CCHS underwater robot places in top 10

Published 11:51 am Friday, May 11, 2018

By JOYANNA LOVE/ Senior Staff Writer

The Chilton County High School Tigers Robotics team placed in the top 10 at the Northern Gulf Coast regional site for the Marine Advanced Technology Education competition with its underwater robot.

“Teams of middle and high school students, along with their teachers/mentors, design, build, and test their own ROV (remotely operated underwater vehicle) before coming to the Dauphin Island Sea Lab to compete against other student teams in a series of scientific missions,” engineering teacher Jay LeCroy said.

The team included Allie Lightsey, Madi Price, Anna Smith, Tilby Minor, Hannah Wilson, Abbey Porter and Madison Minor. Although Minor and Porter were unable to attend the competition, they worked on the elements that could be completed ahead of time.

The competition ran from May 3-5 and was the culmination of months of work.

“The girls first presented the engineering and business model to the Lions Club in January and received a grant to purchase the parts to build the robot,” LeCroy said. “The girls attended the Girls Engaged in Math and Science Expo in Birmingham in March to present the engineering project. They spoke to young girls from around the state to inspire the next generation to get involved in STEM (Science, Technology, Engineering and Math) classes.”

Price and Tilby said they enjoyed testing the robot at the pool while preparing for the completion.

“When the actual driving portion of the competition came around, our robot wouldn’t turn right for some reason, so that was challenging trying to pick up (an) object from down in the water … but we still did pretty good on that portion,” Price said.

She said the team was able to stay in a good mood, and that helped with the stress.

“I feel like everyone did so good on their own parts, and we worked very well together,” Price said.

This was the first time any of the students had competed in the underwater robot competition.

“We had no idea what to expect. We were relieved that our ROV was up to par with the other robots,” Miller said.

During the testing portion, Miller was calculating where the robot needed to go.

“I sat with the judges and did the math calculations to locate where the plane crashed that our robot was supposed to retrieve,” Miller said. “We also had to market our robot to an audience. Our presentation went smoothly as well.”

LeCroy said the team represented the county well with a good project and strong presentation skills.

“In addition to engineering their ROVs, the students are required to prepare technical reports, poster displays and engineering presentations that are delivered to working professionals who serve as competition judges,” LeCroy said.

He said the team stayed calm even while presenting in front of a panel of professionals with doctorate degrees.

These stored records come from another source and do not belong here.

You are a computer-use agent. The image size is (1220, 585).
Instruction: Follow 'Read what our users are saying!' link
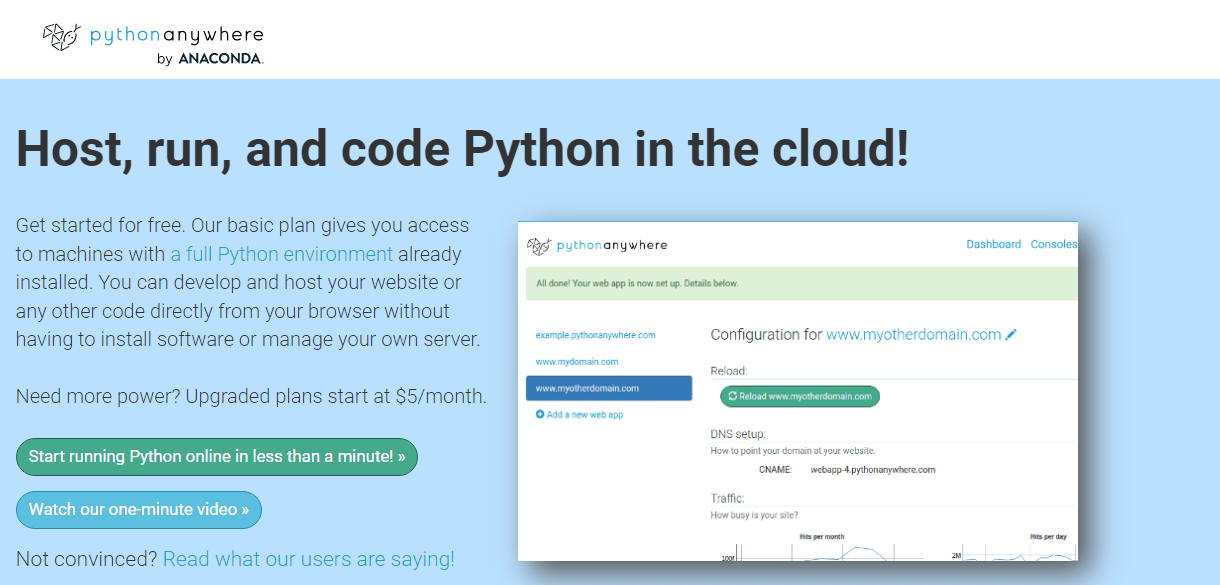tap(308, 559)
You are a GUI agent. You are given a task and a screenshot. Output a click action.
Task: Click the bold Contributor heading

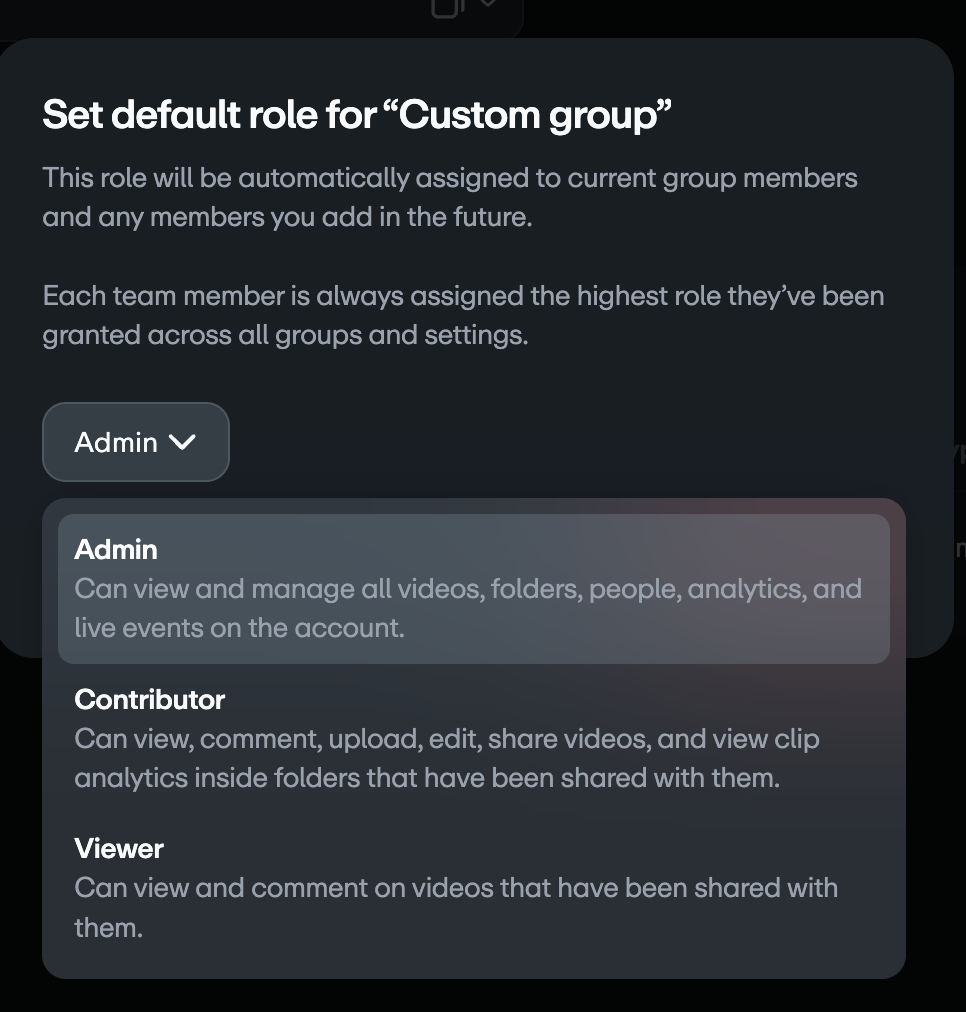point(150,699)
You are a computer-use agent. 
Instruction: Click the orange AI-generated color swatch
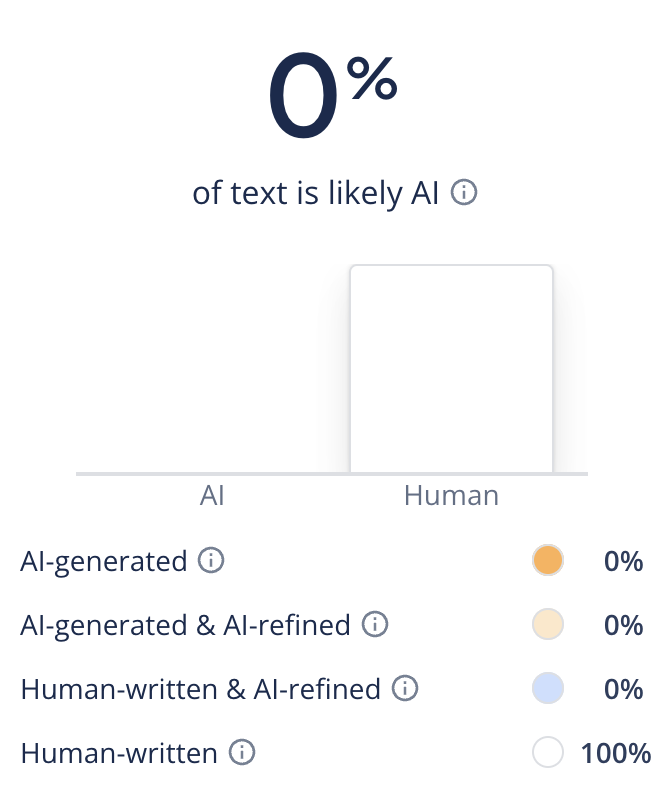coord(549,561)
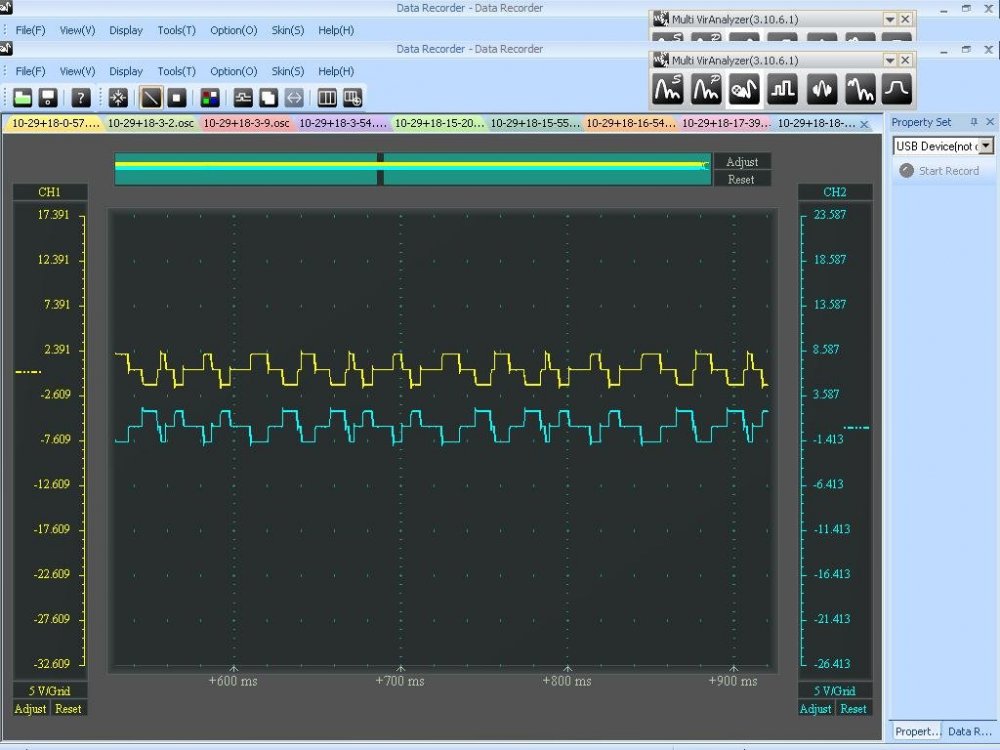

Tammy Price also served as a coach for the team, and engineering teacher Jason Sosa taught he students how to design and construct the robot.

Porter said it was challenging to design something electrical that could safely go under water.

“It was challenging, but it was fun,” Porter said. “I enjoyed every second of it.”

She said she hopes more female students will take advantage of the opportunities they have to take STEM classes and enter related fields.